Dr. Vidula Vachharajani, Professor of Medicine, Cleveland Clinic Lerner College of Medicine, stated that "IL-7 offers a potential new way to restore immunity in COVID-19 patients and may reduce the incidence of secondary hospital acquired infections."

To date, CYT107 has been administered in clinical trials to over 500 patients with diverse infectious diseases, sepsis and cancers, with an excellent safety profile and encouraging results.

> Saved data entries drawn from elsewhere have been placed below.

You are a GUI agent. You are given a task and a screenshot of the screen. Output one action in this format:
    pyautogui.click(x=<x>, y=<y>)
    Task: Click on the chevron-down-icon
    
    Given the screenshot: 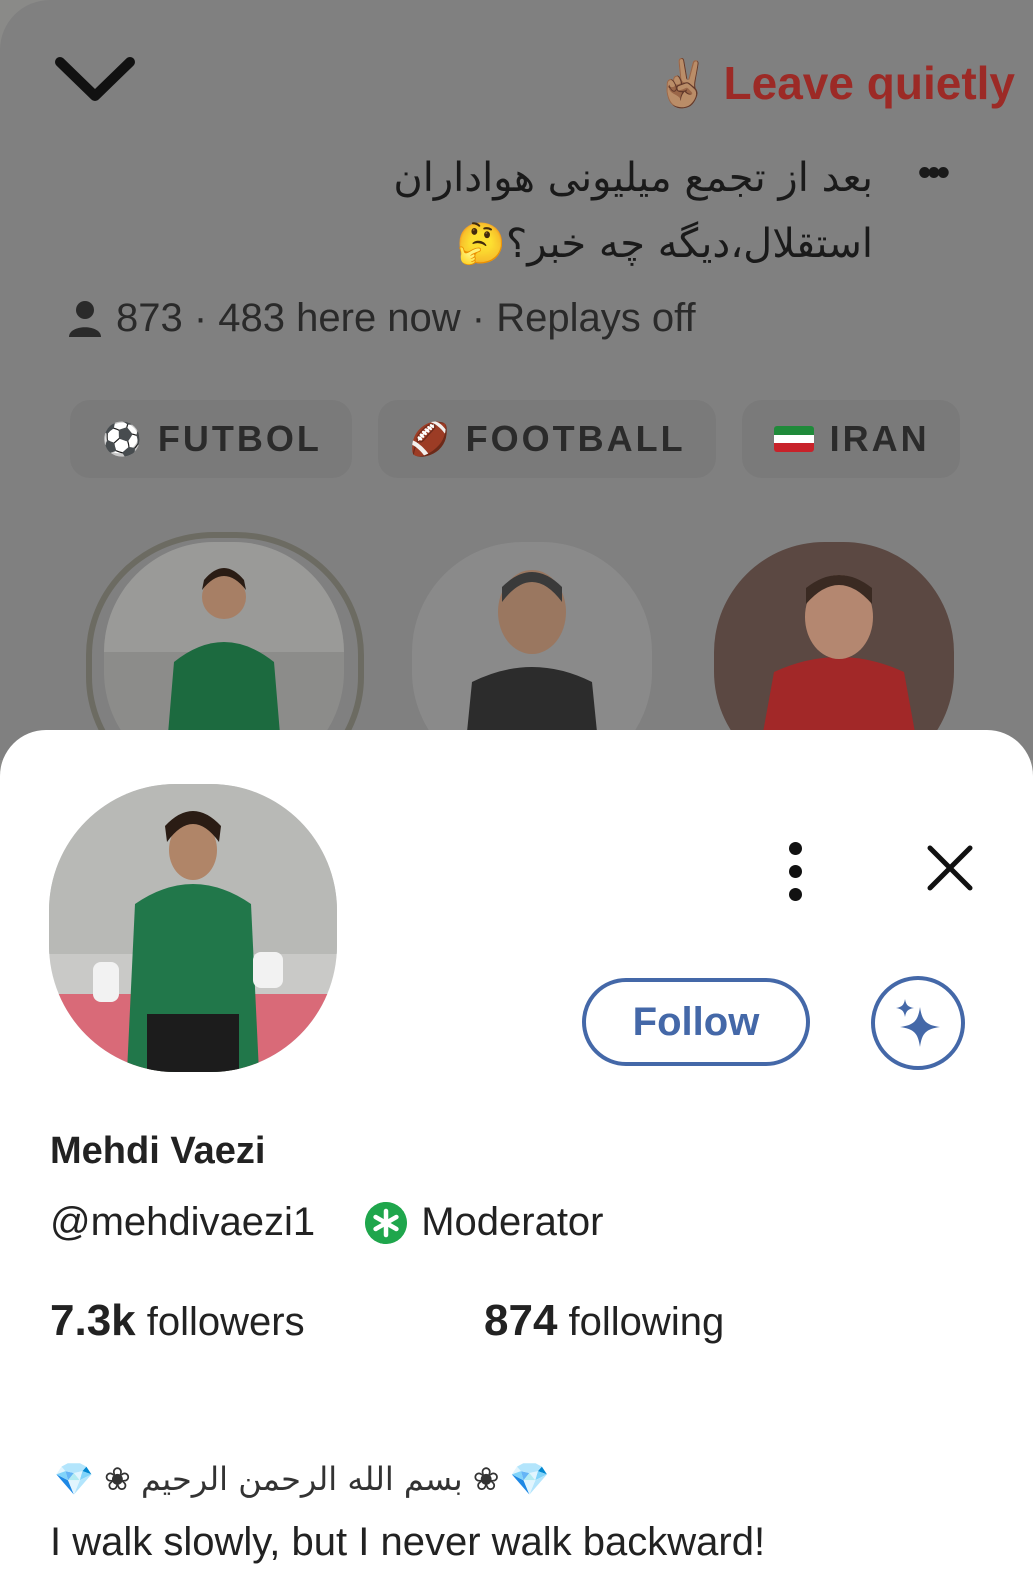 What is the action you would take?
    pyautogui.click(x=95, y=82)
    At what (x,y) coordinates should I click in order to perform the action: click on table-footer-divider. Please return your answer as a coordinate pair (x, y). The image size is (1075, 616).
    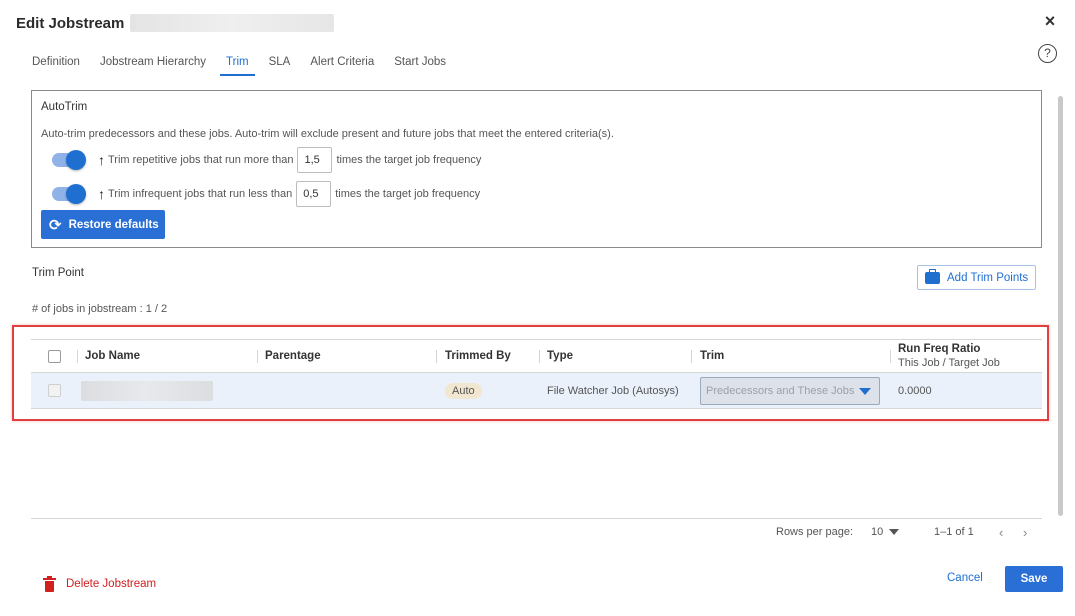
    Looking at the image, I should click on (536, 518).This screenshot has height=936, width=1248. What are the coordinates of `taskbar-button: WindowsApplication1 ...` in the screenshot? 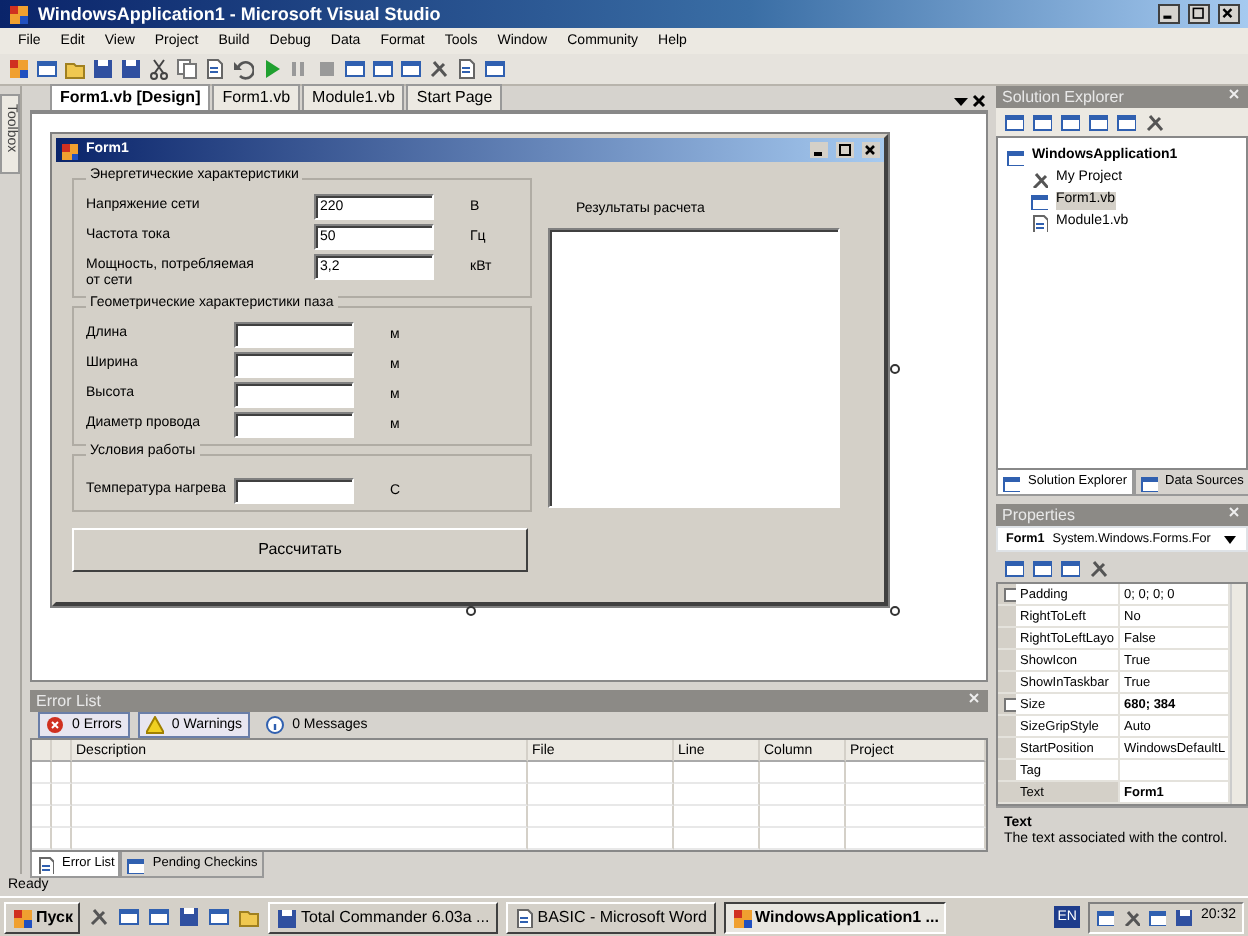 It's located at (835, 917).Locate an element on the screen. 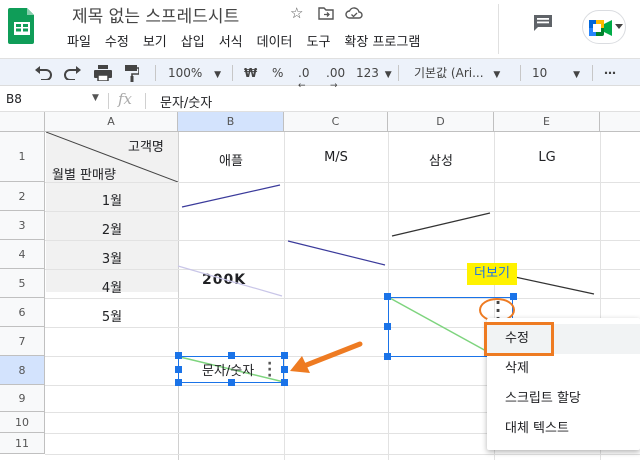  formula-input: 문자/숫자 is located at coordinates (186, 102).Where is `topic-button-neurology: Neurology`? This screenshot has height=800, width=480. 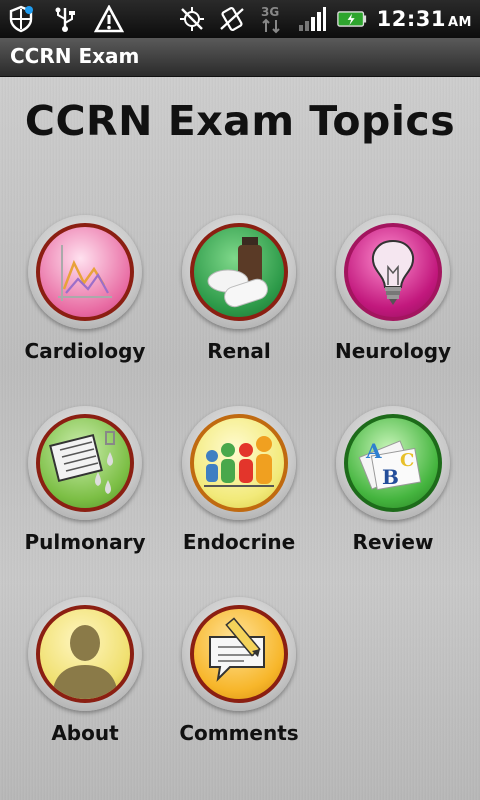
topic-button-neurology: Neurology is located at coordinates (393, 305).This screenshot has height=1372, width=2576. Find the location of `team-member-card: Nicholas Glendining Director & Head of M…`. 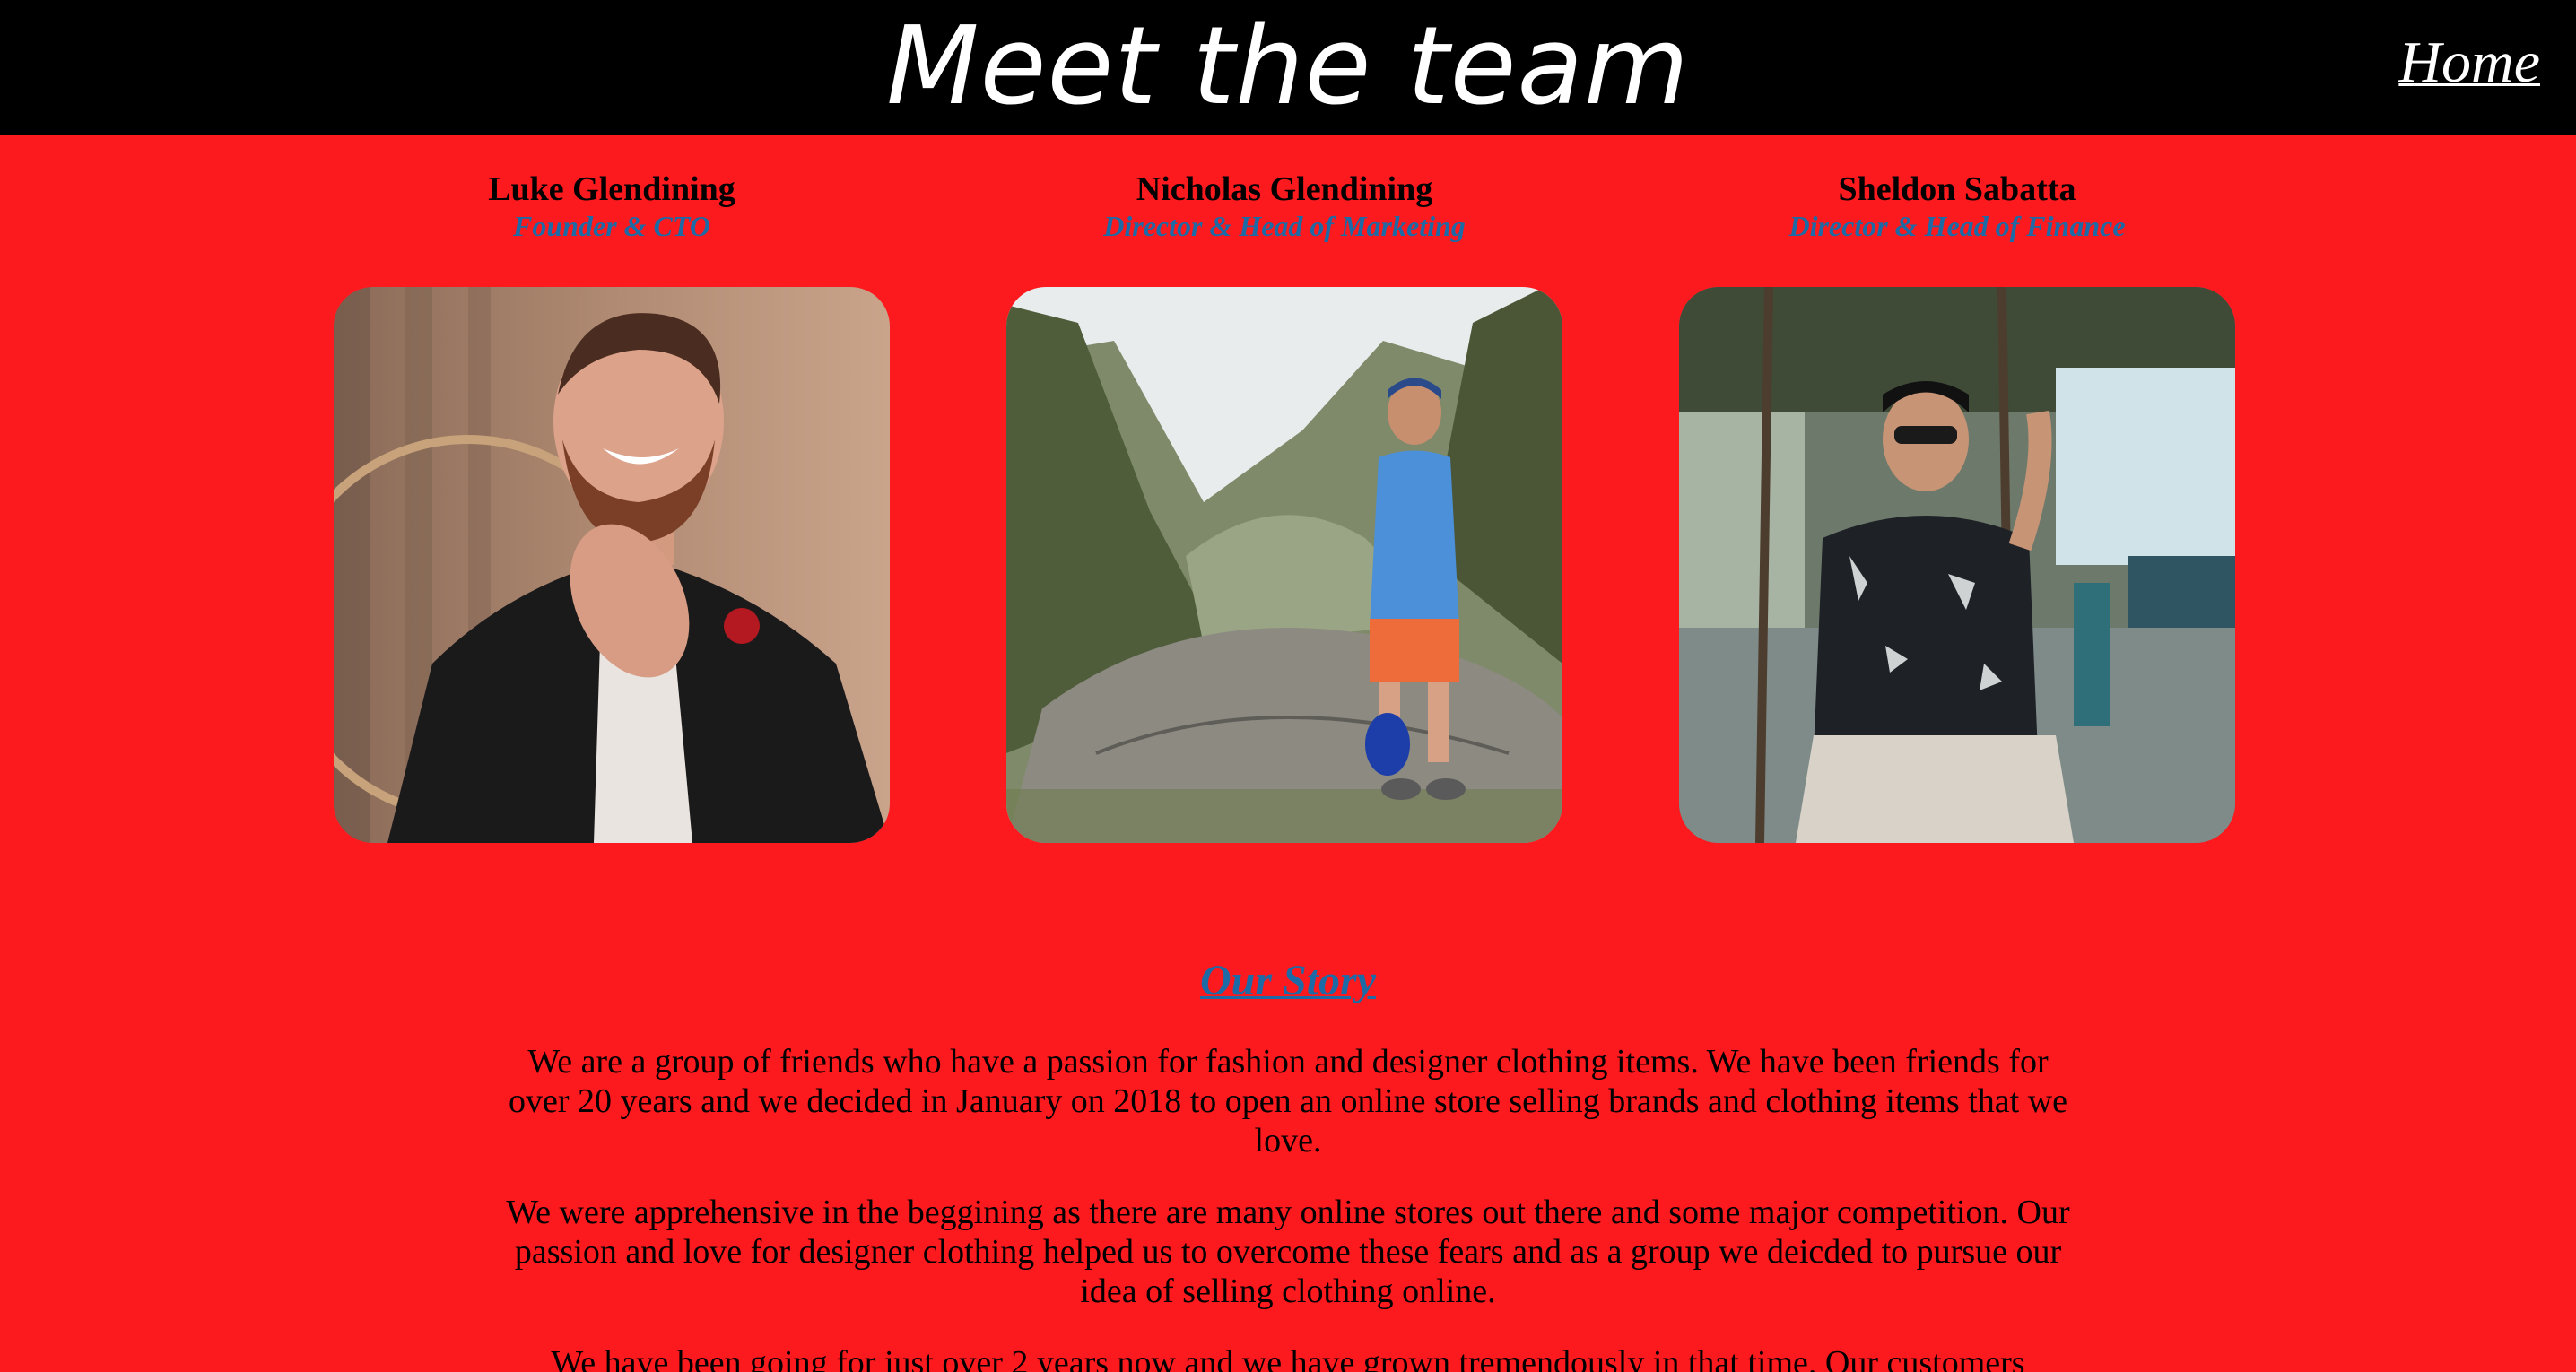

The primary mechanism of action of CYT107 works to restore lymphocyte function and increase lymphocyte proliferation of lymphocytes thereby aiding in the elimination of invading pathogens.

Early success with CYT107 in critically ill COVID-19 patients, published in the Journal of American Medical Association (JAMA) Open Network in August, showed that CYT 107 improved absolute lymphocyte counts in 12 compassionate use patients with COVID-19.

The CYT107 treatment being tested in the current phase 2 randomized controlled trial is designed to improve survival in critically ill patients with hypoxemia and severe lymphopenia (low lymphocyte counts). The study is currently enrolling at 5 sites in the U.S., and is expected to continue through December.